In addition to providing the parsing sooner, simpler encoding makes parsing less work (energy use and transistor logic).
A minor advantage of fixed length instructions compared to typical variable length encodings is that instruction addresses (and branch offsets) use fewer bits. This has been exploited in some ISAs to provide a small amount of extra storage for mode information. (Ironically, in cases like MIPS/MIPS16, to indicate a mode with smaller or variable length instructions.)
Fixed length instruction encoding and uniform formatting do have disadvantages. The most obvious disadvantage is relatively low code density. Instruction length cannot be set according to frequency of use or how much distinct information is required. Strict uniform formatting would also tend to exclude implicit operands (though even MIPS uses an implicit destination register name for the link register) and variable-sized operands (most RISC variable length encodings have short instructions that can only access a subset of the total number of registers).

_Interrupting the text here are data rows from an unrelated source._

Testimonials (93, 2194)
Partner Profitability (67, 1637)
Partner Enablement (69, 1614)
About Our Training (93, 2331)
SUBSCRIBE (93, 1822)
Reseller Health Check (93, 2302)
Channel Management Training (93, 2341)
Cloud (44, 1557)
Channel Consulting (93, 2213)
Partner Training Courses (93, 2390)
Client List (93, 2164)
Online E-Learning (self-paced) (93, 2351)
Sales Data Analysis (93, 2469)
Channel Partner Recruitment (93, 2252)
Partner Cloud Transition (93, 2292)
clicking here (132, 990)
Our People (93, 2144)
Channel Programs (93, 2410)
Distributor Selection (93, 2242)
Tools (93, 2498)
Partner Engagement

(In a RISC-oriented ISA, this has the additional minor issue of not allowing more work to be bundled into an instruction to equalize the amount of information required by the instruction.)

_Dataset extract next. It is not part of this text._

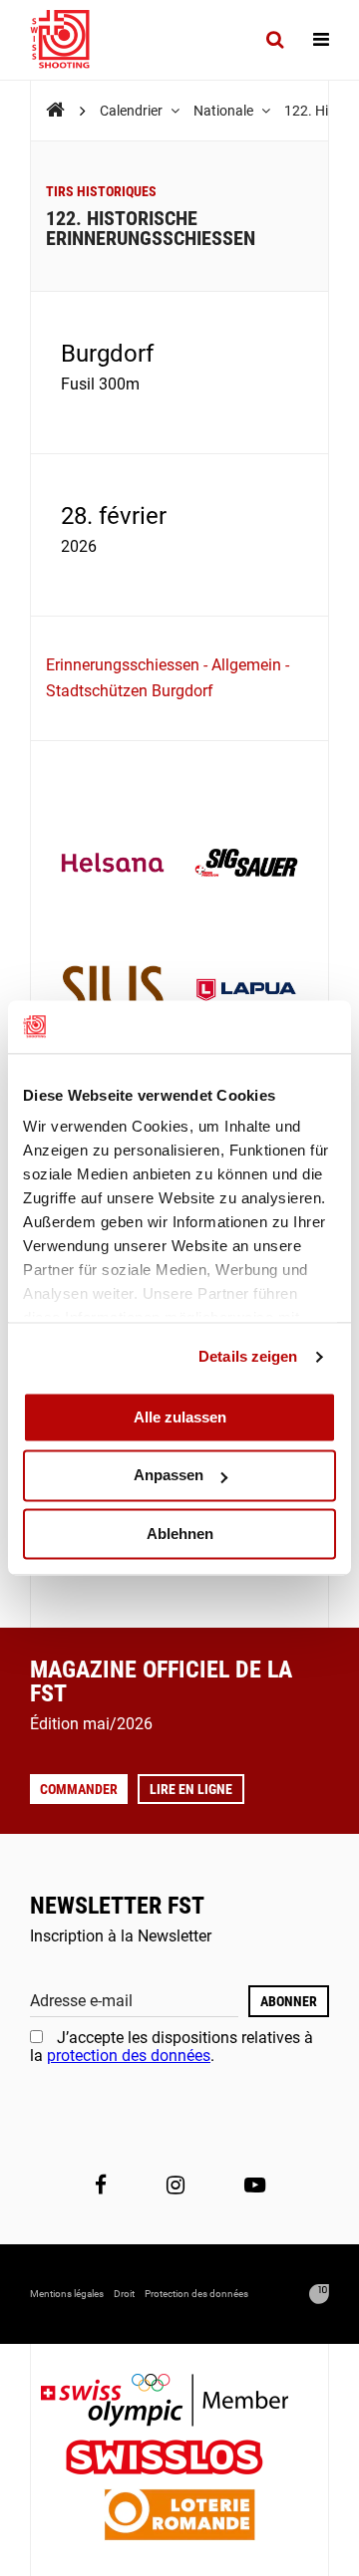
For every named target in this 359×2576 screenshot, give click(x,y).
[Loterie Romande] (179, 2516)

Fixed length instructions also make using large immediates (constant operands included in the instruction) more difficult. Classic RISCs limited immediate lengths to 16-bits. If the constant is larger, it must either be loaded as data (which means an extra load instruction with its overhead of address calculation, register use, address translation, tag check, etc.) or a second instruction must provide the rest of the constant. (MIPS provides a load high immediate instruction, partially under the assumption that large constants are mainly used to load addresses which will later be used for accessing data in memory. PowerPC provides several operations using high immediates, allowing, e.g., the addition of a 32-bit immediate in two instructions.) Using two instructions is obviously more overhead than using a single instruction (though a clever implementation could fuse the two instructions in the front-end [What Intel calls macro-op fusion]).
Fixed length instructions also makes it more difficult to extend an instruction set while retaining binary compatibility (and not requiring addition modes of operation). Even strictly uniform formatting can hinder extension of an instruction set, particularly for increasing the number of registers available.
Fujitsu's SPARC64 VIIIfx is an interesting example. It uses a two-bit opcode (in its 32-bit instructions) to indicate a loading of a special register with two 15-bit instruction extensions for the next two instructions. These extensions provide extra register bits and indication of SIMD operation (i.e., extending the opcode space of the instruction to which the extension is applied). This means that the full register name of an instruction not only is not entirely in a fixed position, but not even in the same "instruction". (Similarities to x86's REX prefix--which provides bits to extend register names encoded in the main part of the instruction--might be noted.)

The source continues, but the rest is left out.